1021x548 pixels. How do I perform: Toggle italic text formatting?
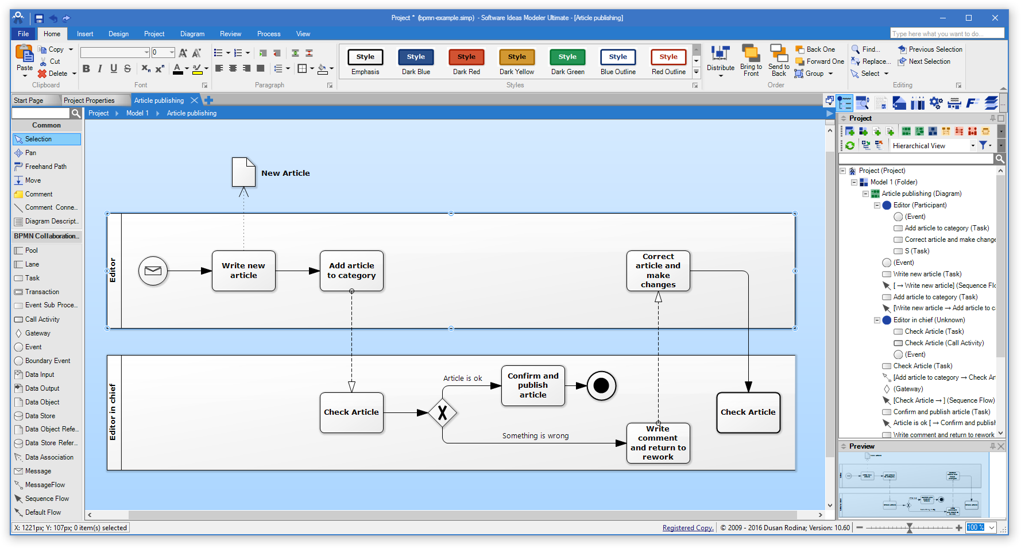(99, 69)
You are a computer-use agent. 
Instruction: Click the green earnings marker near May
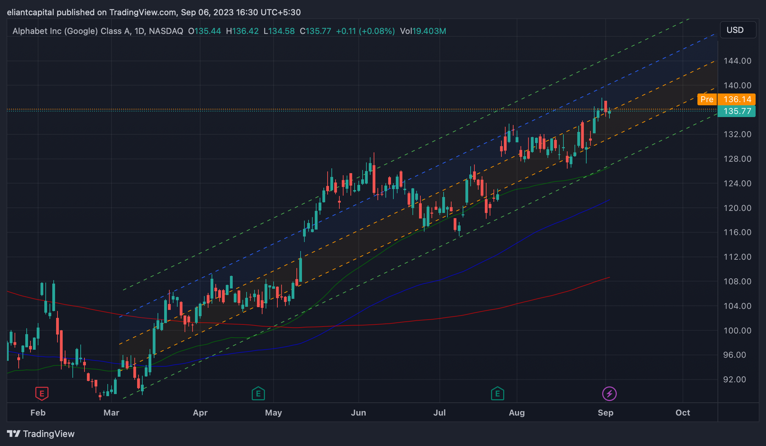258,393
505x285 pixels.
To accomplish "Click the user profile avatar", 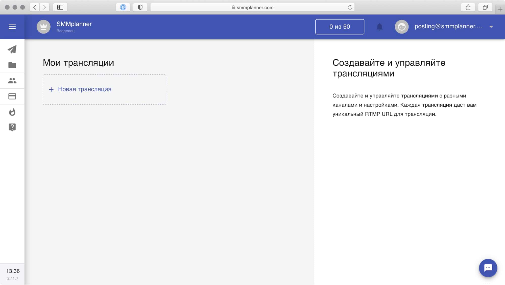I will 401,27.
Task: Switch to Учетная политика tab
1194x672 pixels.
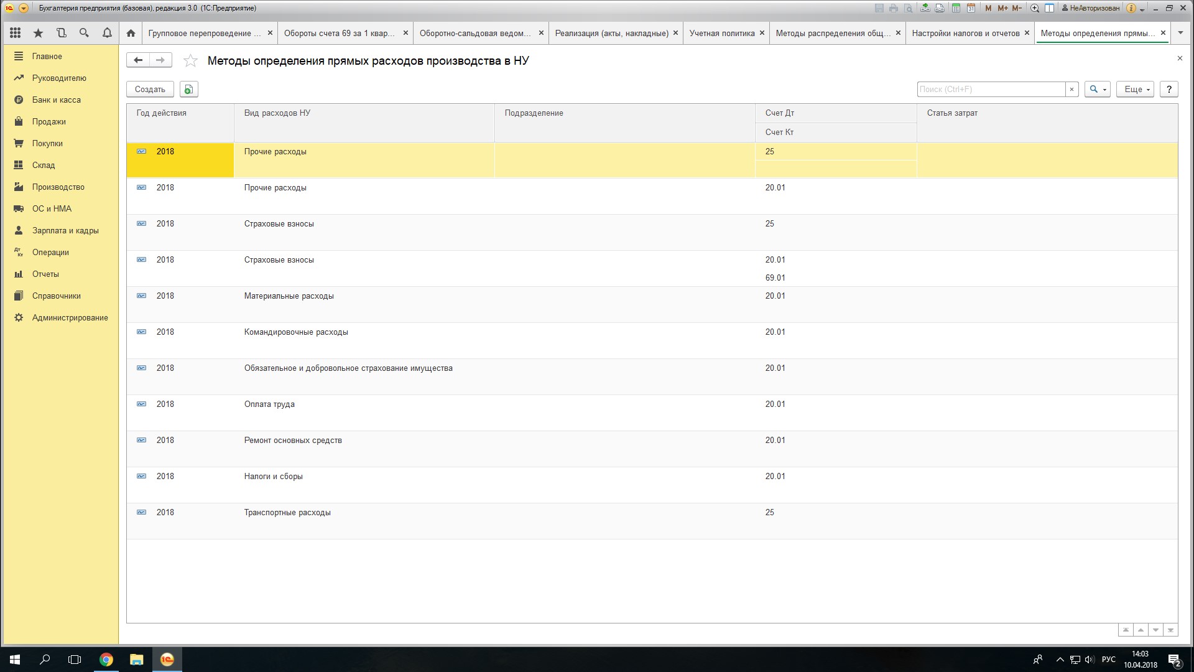Action: click(x=721, y=33)
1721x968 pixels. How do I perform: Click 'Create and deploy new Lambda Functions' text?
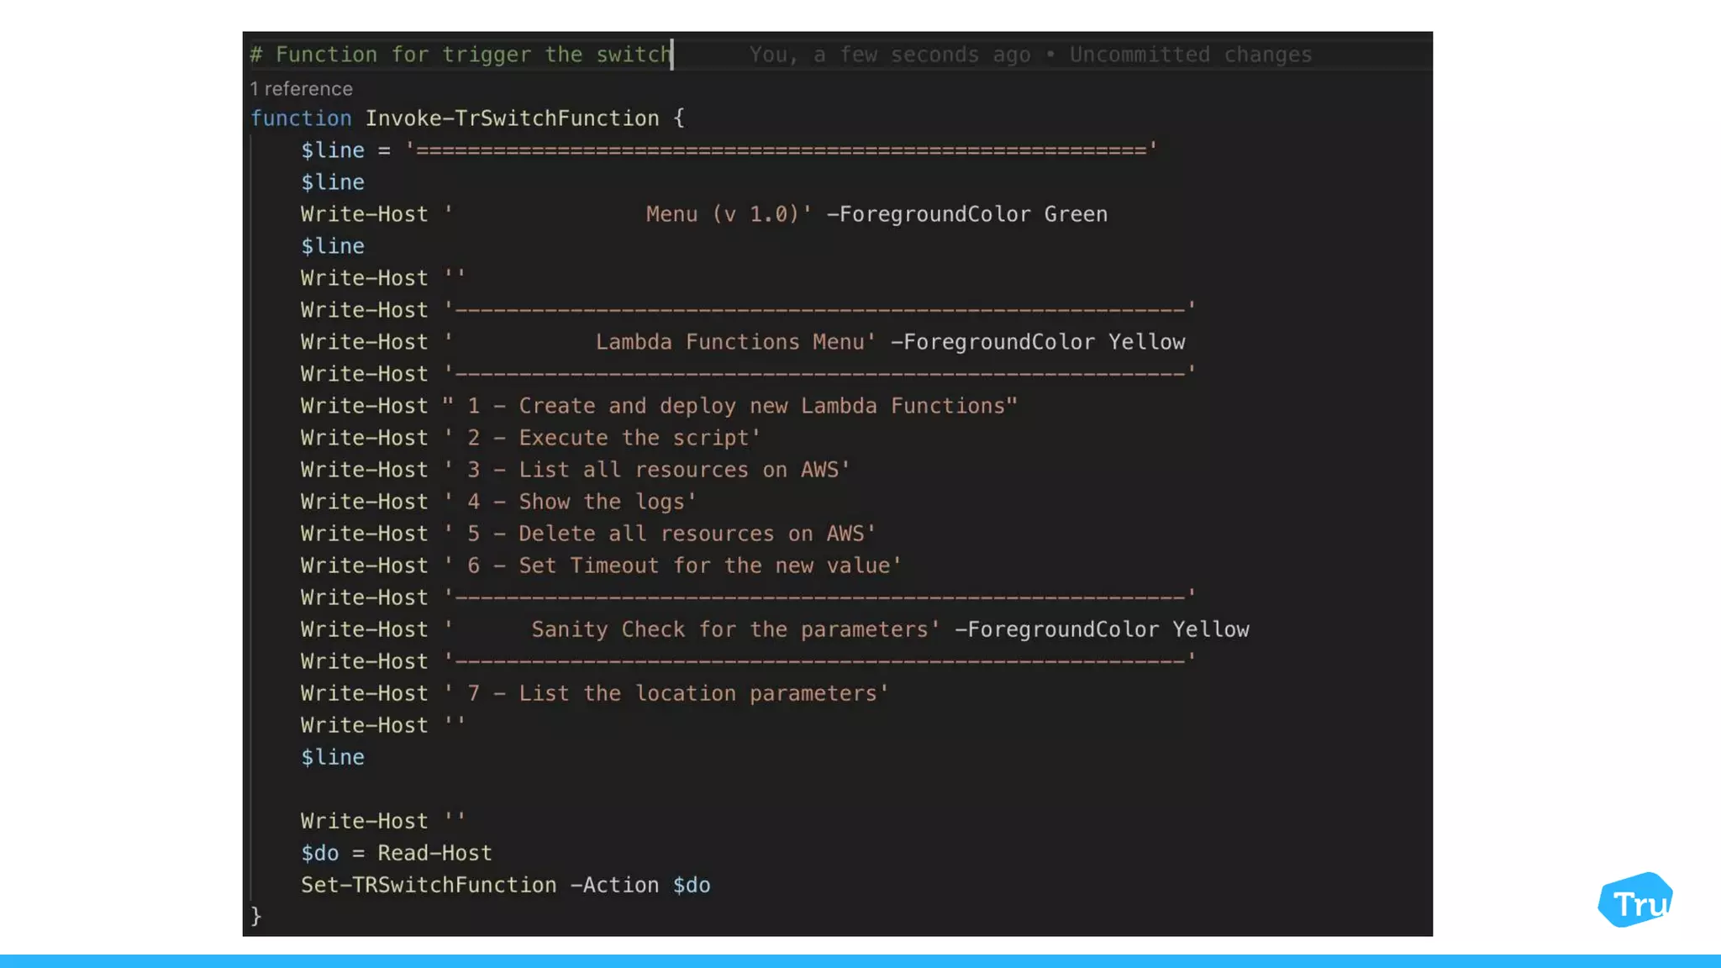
◇ ◇ ◇
EXERCISE DETAILS: Return exactly the lines from the one containing "1194x672 pixels." through the end of the records, leaving out every picture.

EXERCISE ANSWER:
1194x672 pixels.
Action: click(x=721, y=33)
1721x968 pixels. How do I perform: Click 'Create and deploy new Lambda Functions' text?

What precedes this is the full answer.